RECORDS SHOWN >>
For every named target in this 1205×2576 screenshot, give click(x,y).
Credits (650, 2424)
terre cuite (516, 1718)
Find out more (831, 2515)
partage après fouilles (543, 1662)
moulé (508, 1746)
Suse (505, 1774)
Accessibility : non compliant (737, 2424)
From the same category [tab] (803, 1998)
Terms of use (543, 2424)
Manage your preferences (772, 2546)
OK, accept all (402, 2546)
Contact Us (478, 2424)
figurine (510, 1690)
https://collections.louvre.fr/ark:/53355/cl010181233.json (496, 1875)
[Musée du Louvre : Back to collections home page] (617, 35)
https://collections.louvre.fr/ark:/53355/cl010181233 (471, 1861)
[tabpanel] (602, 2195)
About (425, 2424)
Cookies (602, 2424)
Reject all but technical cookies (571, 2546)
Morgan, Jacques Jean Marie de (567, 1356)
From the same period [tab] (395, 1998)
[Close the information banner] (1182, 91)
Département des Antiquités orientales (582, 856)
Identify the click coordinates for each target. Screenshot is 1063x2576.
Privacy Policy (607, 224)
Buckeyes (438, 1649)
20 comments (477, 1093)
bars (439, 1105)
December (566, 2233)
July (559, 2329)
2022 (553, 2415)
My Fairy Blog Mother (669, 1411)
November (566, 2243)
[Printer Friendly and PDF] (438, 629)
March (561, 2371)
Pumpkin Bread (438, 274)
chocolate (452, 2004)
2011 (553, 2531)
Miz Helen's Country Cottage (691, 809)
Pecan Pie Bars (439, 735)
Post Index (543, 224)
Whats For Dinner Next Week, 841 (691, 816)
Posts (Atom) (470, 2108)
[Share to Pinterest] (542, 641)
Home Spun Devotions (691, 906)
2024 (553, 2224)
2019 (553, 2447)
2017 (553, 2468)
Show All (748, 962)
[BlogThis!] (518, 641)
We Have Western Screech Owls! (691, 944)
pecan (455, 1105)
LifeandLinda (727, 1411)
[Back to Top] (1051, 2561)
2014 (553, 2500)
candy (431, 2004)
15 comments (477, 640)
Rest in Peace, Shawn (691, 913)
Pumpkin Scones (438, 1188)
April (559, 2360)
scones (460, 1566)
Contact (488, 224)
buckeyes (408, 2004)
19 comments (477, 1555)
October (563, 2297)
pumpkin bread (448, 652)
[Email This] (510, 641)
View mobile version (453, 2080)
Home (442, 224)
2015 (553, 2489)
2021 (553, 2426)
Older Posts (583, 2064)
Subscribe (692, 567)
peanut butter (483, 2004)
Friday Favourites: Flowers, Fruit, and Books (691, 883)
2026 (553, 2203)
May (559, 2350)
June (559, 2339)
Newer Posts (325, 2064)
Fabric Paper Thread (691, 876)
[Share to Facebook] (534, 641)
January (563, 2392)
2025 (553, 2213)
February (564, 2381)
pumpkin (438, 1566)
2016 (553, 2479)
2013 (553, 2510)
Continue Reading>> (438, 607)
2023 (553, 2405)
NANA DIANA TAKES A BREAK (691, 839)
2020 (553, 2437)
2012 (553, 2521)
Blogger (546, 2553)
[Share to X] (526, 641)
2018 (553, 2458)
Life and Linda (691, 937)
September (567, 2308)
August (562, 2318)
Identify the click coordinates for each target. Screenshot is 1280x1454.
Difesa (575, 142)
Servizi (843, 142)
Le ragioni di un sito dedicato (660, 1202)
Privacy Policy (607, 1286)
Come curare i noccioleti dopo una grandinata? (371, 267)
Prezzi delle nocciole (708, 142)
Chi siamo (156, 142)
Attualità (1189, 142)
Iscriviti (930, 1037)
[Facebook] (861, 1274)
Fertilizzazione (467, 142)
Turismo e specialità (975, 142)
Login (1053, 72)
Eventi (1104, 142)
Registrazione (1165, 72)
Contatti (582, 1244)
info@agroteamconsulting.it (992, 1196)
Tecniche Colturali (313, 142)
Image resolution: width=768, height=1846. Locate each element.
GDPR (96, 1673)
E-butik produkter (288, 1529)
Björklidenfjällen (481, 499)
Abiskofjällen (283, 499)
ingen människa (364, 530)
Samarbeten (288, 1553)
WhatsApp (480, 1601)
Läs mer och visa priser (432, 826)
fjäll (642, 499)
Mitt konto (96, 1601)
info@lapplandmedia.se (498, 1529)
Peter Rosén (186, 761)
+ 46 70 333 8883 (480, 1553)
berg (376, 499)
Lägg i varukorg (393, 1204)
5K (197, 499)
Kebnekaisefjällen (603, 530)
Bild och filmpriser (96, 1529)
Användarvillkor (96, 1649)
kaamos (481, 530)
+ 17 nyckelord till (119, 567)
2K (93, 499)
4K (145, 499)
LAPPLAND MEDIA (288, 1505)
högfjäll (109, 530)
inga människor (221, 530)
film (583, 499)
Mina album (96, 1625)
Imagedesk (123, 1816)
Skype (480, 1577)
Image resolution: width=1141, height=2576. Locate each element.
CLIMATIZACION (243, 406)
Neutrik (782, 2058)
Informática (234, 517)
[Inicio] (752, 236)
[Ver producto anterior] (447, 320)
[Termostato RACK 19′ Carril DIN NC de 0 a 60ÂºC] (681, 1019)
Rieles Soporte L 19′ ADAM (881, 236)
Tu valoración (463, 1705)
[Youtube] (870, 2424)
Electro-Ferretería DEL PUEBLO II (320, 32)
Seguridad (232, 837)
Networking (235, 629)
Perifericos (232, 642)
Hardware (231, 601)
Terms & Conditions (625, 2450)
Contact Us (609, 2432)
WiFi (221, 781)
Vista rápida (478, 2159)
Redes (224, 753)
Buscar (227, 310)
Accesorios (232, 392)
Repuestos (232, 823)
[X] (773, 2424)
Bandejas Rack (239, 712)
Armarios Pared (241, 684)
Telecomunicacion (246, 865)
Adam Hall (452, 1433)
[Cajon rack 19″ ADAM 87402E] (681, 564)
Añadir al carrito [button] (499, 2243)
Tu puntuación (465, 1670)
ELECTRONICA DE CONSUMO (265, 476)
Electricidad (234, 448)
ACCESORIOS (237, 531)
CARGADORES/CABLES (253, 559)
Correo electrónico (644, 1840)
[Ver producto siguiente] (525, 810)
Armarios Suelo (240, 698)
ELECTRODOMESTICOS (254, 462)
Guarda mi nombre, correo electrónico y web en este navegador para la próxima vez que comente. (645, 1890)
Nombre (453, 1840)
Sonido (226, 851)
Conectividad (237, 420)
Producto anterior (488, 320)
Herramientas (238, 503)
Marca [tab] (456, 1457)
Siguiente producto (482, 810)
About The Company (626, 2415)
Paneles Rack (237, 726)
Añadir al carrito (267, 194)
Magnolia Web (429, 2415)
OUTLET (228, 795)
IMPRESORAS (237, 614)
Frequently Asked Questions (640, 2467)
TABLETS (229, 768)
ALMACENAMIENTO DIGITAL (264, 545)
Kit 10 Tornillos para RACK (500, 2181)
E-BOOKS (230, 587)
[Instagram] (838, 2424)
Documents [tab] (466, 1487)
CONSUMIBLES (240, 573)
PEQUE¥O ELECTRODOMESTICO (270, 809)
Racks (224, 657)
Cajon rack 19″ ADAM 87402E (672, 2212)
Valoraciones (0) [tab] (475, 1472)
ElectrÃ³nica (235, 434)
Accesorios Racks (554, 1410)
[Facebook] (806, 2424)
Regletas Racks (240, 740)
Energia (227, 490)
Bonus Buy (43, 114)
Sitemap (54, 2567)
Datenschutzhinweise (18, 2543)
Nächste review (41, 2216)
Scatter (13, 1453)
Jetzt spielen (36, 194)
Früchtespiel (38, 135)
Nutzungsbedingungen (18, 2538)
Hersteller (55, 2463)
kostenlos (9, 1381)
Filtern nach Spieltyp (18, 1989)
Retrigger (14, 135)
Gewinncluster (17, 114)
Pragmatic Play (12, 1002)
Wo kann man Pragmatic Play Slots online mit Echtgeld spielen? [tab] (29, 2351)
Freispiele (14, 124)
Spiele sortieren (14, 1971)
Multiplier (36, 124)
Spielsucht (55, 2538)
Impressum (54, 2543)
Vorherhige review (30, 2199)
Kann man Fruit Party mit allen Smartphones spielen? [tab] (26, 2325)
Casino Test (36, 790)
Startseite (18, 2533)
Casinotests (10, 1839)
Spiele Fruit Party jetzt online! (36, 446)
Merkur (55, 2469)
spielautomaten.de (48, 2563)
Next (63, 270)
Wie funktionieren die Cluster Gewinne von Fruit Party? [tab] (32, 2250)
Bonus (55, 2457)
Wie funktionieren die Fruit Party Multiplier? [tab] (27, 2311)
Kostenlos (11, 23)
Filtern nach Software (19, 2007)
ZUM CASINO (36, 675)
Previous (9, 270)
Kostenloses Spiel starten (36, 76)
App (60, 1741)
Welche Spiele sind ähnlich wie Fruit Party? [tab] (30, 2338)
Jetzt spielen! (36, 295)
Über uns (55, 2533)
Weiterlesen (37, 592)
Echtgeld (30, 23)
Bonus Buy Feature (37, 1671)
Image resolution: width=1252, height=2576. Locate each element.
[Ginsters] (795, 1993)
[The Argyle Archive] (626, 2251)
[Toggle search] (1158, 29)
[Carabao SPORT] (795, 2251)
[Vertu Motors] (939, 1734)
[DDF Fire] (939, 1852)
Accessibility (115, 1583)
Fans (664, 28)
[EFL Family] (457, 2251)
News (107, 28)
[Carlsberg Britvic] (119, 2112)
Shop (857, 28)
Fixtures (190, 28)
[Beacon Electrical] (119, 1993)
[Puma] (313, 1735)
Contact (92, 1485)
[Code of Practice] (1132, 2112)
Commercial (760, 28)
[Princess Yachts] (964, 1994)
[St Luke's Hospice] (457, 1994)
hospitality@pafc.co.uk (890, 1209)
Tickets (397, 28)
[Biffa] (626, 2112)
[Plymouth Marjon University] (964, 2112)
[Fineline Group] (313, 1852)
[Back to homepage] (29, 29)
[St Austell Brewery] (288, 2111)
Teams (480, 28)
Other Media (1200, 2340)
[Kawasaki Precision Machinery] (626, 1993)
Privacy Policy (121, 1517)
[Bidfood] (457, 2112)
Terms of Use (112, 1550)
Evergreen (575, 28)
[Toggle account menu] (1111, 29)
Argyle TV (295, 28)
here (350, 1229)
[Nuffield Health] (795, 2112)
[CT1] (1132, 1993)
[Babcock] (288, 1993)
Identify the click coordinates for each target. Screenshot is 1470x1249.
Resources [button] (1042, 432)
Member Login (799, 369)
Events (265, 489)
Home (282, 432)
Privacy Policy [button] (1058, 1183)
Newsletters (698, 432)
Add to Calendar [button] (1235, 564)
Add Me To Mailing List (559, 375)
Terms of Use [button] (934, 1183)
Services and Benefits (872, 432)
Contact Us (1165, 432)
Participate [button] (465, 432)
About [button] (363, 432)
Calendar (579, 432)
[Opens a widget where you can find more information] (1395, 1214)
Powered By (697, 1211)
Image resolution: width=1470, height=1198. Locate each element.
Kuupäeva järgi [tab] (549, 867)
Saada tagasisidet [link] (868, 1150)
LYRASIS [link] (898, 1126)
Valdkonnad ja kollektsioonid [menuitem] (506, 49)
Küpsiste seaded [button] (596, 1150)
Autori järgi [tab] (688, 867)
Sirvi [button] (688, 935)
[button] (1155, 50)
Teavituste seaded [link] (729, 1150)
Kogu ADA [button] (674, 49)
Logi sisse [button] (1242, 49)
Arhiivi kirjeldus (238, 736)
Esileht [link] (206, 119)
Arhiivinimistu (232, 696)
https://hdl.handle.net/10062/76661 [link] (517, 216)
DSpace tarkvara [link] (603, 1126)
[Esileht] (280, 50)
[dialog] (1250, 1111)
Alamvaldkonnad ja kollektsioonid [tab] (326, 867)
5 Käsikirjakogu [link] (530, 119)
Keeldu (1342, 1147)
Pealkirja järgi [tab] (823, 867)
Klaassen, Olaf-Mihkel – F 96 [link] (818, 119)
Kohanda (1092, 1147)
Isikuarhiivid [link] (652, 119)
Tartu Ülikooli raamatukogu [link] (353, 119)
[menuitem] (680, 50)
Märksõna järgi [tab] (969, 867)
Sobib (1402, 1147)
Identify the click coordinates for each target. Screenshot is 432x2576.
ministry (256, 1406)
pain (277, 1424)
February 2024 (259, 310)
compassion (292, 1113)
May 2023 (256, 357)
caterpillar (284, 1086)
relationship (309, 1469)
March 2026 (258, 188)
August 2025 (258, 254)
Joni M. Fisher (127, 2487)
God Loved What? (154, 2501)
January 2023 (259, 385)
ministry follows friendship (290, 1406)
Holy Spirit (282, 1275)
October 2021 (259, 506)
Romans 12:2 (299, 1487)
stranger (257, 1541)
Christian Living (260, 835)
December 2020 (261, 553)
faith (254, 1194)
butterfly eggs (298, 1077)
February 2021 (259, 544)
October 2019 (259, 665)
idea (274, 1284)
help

YOUR ASSIGNMENT >>
Extract from the listing above the lines between the line containing "Life and Linda (691, 937)" and the line containing "Prezzi delle nocciole (708, 142)", keeping both of those lines. Output nothing else.

ANSWER BOX >>
Life and Linda (691, 937)
September (567, 2308)
August (562, 2318)
Identify the click coordinates for each target. Screenshot is 1280x1454.
Difesa (575, 142)
Servizi (843, 142)
Le ragioni di un sito dedicato (660, 1202)
Privacy Policy (607, 1286)
Come curare i noccioleti dopo una grandinata? (371, 267)
Prezzi delle nocciole (708, 142)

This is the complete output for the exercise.